▶ [EXERCISE DIRECTIONS]
Write out the lines of the records from the one containing "Where should I click to: Open" to the very last, keeping each exactly as it is.
** Opening DATA FOR PROCESSING block **
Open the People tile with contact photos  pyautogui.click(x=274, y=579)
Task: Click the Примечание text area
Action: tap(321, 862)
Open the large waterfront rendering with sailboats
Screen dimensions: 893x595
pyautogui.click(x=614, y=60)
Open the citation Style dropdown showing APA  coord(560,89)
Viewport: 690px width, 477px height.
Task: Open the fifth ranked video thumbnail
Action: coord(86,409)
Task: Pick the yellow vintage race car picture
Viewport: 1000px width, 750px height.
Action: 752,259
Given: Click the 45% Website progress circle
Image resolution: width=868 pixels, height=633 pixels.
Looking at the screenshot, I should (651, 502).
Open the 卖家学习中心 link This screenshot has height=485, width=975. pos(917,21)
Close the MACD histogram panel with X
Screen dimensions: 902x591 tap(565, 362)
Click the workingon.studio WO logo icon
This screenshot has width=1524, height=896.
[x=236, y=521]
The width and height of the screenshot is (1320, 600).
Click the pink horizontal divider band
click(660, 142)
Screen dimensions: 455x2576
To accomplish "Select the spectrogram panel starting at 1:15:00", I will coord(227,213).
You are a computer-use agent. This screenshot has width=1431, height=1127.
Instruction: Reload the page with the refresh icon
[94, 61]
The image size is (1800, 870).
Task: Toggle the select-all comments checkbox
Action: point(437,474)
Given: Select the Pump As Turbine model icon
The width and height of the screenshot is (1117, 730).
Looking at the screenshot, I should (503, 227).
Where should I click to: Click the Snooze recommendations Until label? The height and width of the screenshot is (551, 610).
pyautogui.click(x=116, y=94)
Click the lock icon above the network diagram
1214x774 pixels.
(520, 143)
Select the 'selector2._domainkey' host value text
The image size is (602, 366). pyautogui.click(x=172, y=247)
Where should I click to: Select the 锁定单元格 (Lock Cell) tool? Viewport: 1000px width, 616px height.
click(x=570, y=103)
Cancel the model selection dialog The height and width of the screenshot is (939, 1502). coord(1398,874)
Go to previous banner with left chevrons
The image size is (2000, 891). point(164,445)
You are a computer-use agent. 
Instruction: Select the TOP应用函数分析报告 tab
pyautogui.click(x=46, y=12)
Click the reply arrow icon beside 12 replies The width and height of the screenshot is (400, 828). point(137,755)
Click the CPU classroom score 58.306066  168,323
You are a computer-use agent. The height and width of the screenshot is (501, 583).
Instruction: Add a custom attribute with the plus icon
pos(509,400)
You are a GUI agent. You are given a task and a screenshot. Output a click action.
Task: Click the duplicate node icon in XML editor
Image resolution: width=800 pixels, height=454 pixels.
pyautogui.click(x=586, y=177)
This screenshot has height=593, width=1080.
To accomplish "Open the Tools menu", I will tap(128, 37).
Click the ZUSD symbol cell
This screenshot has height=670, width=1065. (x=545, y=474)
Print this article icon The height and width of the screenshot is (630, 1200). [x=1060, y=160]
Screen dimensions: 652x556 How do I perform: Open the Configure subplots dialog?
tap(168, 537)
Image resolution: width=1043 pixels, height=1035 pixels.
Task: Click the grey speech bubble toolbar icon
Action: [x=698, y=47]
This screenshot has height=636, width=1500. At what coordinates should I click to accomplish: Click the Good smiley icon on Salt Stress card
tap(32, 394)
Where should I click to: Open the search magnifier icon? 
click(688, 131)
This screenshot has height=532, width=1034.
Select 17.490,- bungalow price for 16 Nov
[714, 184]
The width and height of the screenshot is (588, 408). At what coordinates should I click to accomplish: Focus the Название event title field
** Closing DATA FOR PROCESSING block **
▶ [WRITTEN ANSWER]
Where should I click to: Open the search magnifier icon? 
click(688, 131)
This screenshot has height=532, width=1034.
Select 17.490,- bungalow price for 16 Nov
[714, 184]
The width and height of the screenshot is (588, 408). At what coordinates should I click to accomplish: Focus the Название event title field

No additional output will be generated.